I see something that goes on then at the eastern end of the Mediterranean area where today we're having all the Israeli-Arab problems and so forth. I've been on the Committee of the Mayor of Jerusalem on an International Committee which he formed to advise him on Jerusalem to try to keep the multi-world viewpoint operative in Jerusalem. And in my studying of Jerusalem and its history, it is extraordinary the numbers of times that it has changed hands, and what it apparently is what I spoke to you about the Sea of Aesoph, and that there is a northerly route, there is a predominantly southerly there were four routes, but I could break them into two northerlies and two southerlies. The overland Sea of Aesoph one is really the Marco Polo kind of route. Now, I say on the three other ones, you come pretty south because you get into Persia, and they tend to get to the Arabian Gulf or they can come overland. But, there is enormous competition between who is going to control the taking from the orient and cashing-in in Europe.
And I see, then, that halfway between the north and the south routes would be Jerusalem. Jerusalem, then, is where the north became very powerful and the people of the north came in, and it was just the maximum outpost that you could reach. And the southerly people came in, and they would lick them. So you have Egypt trying to take over, and we had to finally get where the northerlies like the Crusaders coming down and fighting the Saracens in the South. The, in that extraordinary battle of the Mediterranean, we find that the last great chapter that is the chapter of Venice which is taken over from the Phoenicians Venetians, and the Crete and so forth.
━━━━━━━━━━━━━━━━━━━━━━━━━━━━━━
Goal of the exercise: Please give the number of routes the passage on Jerusalem mentions and say how the speaker groups them.

Data shown:
━━━━━━━━━━━━━━━━━━━━━━━━━━━━━━
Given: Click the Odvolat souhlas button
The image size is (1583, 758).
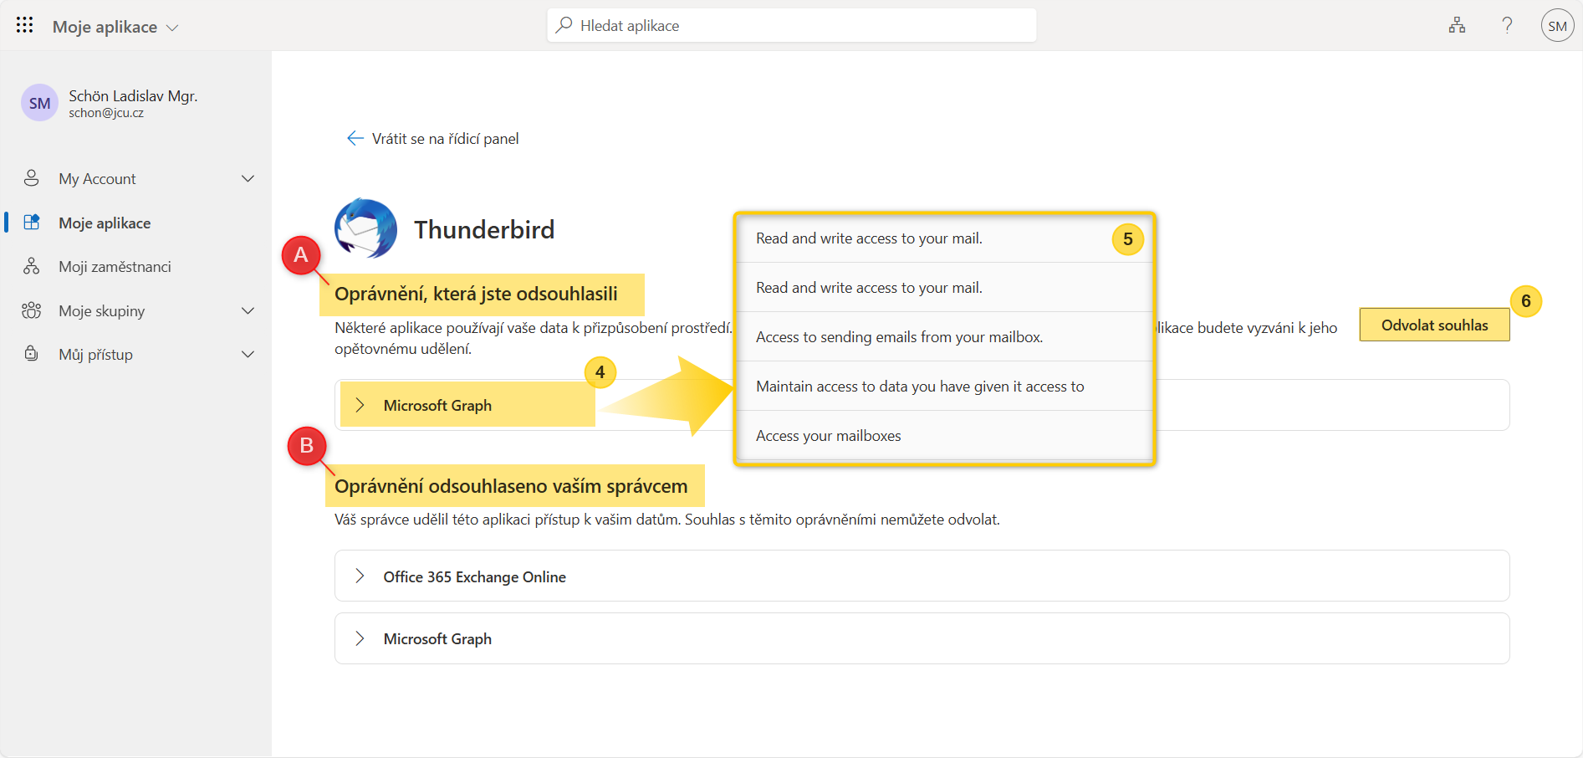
━━━━━━━━━━━━━━━━━━━━━━━━━━━━━━
Finished answer: Four routes, grouped into two northerly and two southerly ones.